Aired on KSDS-FM on 11/29/19
RUN DATES: 11/14/19 – 12/7/19
VENUE: Backyard Renaissance at 10th Avenue Arts
You kind of have to gird your loins for a David Mamet play. In addition to the explosive barrage of profanity and misogyny, and the lame machismo of lunkhead losers, you’re confronted by the underbelly of society at its most desperate and despairing.
“American Buffalo” throws in a low-end, doomed swindle, mis-conceived by petty thieves embodying free enterprise in all its cutthroat splendor. These are would-be capitalists hellbent on getting their slice of the American pie. For them, loyalty and friendship don’t mix well with business and greed.
Mamet’s characters, while rarely likable, are always intriguing, and in the excellent Backyard Renaissance Theatre production, they’re often rather amusing, even if they don’t always intend to be.
Rosina Reynolds directs this 1975 classic with bite, precision and perfect pacing. The outstanding actors include two of San Diego’s finest, and one Southwestern College student making an impressive professional stage debut.
Absolutely nothing goes right for these bottom-rung hustlers and their supposedly meticulous plans for a rare-coin heist that includes the titular nickel. Along the way, relationships are frayed and the junk shop, filled to the brim with Chicago’s castoffs, from clocks to carpets to instruments of animal butchery, is demolished by the end.

_ _ _

Explore the material =
**1.** In the American Buffalo review, who directs the Backyard Renaissance Theatre production?
**2.** Go on with the American Buffalo review from its last sentence.

Dataset =
_ _ _

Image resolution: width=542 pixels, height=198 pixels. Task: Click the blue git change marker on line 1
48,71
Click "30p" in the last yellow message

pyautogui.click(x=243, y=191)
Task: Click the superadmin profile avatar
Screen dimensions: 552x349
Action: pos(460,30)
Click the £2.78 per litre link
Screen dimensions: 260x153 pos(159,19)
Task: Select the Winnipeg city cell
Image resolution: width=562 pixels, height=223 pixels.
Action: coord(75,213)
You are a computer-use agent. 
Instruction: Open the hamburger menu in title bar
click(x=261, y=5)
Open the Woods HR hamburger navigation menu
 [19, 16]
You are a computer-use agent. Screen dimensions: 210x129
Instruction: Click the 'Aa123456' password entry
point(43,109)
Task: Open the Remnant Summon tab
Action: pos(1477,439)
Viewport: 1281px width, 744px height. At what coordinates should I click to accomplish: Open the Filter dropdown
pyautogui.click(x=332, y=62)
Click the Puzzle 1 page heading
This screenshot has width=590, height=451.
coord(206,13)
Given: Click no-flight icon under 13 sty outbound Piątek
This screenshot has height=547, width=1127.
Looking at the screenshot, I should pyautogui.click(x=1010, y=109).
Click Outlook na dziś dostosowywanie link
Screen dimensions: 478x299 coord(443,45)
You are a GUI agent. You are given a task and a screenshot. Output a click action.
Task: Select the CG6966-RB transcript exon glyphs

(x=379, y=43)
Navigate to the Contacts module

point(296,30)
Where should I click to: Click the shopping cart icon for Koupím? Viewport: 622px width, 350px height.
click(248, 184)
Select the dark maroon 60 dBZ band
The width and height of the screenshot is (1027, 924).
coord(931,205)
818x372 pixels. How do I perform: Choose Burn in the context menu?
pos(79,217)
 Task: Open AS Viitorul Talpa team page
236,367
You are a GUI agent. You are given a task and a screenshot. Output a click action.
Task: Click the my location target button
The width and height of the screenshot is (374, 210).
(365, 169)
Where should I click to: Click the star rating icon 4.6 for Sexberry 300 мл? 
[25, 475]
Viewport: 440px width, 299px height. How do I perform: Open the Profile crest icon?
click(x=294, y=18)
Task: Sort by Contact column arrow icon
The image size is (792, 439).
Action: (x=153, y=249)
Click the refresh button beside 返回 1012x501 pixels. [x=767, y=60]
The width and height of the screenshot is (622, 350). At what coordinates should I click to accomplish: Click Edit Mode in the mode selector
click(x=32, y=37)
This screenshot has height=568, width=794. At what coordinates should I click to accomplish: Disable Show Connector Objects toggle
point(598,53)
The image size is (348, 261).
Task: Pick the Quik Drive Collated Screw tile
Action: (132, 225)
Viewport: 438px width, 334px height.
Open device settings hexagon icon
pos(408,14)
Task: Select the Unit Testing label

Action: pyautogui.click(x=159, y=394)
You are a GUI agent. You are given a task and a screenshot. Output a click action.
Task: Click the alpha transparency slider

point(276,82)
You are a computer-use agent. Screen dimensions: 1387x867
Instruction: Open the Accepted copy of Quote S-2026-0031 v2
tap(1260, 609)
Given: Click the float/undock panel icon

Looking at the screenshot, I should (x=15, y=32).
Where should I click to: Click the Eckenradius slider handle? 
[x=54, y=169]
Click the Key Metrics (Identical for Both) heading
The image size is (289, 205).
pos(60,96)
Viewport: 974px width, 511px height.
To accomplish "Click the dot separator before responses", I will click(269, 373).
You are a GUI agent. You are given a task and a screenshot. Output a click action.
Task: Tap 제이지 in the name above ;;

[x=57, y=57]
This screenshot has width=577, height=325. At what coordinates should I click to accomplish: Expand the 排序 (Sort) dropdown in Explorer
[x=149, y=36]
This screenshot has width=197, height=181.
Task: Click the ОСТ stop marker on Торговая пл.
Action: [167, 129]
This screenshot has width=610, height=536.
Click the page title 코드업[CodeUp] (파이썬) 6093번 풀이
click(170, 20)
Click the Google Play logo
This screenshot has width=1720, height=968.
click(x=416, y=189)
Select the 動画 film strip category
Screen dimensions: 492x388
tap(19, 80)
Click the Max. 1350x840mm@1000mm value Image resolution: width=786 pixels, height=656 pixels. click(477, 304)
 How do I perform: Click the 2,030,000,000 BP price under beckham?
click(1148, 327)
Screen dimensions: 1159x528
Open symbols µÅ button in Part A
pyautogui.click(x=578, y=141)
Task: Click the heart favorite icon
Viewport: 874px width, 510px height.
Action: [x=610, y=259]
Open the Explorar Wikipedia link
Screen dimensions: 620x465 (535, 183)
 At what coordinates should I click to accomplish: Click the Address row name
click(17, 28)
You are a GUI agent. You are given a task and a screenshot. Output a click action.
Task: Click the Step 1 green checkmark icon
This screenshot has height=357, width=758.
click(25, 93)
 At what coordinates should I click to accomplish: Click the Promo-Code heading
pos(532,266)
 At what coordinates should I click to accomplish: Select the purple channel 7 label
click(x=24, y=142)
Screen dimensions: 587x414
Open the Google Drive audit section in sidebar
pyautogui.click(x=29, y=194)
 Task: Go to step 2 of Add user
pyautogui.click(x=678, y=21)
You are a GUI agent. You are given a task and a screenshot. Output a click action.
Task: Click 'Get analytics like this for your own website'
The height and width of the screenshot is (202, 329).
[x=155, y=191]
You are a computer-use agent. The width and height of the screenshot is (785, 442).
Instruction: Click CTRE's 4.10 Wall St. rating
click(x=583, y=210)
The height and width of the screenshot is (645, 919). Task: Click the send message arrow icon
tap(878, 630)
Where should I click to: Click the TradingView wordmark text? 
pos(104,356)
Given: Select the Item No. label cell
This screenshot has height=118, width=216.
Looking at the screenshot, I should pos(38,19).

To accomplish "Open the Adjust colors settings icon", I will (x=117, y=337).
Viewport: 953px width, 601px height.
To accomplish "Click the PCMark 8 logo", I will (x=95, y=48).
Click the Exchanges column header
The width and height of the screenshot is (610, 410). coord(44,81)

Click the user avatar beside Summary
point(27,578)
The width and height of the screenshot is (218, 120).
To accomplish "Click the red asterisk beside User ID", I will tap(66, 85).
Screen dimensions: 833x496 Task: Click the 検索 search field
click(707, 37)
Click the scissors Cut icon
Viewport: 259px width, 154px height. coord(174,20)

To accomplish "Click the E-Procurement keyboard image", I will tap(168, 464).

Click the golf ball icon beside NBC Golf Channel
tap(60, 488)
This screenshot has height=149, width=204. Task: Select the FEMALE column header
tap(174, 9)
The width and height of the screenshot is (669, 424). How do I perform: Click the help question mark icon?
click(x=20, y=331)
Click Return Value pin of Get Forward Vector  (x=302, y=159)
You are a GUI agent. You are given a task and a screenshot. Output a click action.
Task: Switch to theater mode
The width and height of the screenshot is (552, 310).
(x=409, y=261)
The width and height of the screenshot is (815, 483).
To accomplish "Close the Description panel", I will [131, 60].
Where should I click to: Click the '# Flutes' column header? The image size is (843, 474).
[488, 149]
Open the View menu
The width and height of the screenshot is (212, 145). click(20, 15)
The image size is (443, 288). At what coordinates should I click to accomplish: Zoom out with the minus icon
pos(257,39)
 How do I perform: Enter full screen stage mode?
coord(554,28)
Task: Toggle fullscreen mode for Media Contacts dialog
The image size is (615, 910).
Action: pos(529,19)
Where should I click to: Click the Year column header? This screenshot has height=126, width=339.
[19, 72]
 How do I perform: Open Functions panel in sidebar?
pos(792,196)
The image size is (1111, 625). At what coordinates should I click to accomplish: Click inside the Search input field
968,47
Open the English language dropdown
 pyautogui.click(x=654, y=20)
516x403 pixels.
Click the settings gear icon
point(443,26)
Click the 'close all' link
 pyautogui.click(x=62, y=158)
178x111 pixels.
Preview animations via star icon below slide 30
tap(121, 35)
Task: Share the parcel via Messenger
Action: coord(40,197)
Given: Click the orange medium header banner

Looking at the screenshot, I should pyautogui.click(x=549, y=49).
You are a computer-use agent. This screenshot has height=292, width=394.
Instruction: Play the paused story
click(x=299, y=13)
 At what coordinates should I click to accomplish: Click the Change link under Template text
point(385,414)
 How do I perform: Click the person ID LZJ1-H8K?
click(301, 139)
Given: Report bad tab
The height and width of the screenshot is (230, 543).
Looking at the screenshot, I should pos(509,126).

_ _ _

Answers to each task =
**1.** Rosina Reynolds

**2.**
And young Bobby, a kind of conman-in-training, gets the worst of it, thanks to violent, vitriolic, irrational hothead Teach, marvelously played by Richard Baird, as an empty-pocketed, self-deluded shark who thinks he’s smarter than everyone else. When ruffled, or messed with, or cheated at cards, his credo is: “The only way to treat these people is to kill these people.”
Even nervous sorta-nice-guy Donny, expertly portrayed by Francis Gercke, loses his temper as the evening’s master-plan goes spectacularly awry.
Marcel Ferrin is wonderfully monosyllabic as Donny’s underling and Teach’s punching-bag, Bobby, a possible junkie who may be a bit slow on the uptake, but who has secrets of his own, however ill-conceived.
With detailed set and props, and effective lighting, costumes and sound, the production is deliciously dark and disturbing, played with frightening ferocity and sad comic gusto.
©2019 PAT LAUNER/Patté Productions, Inc.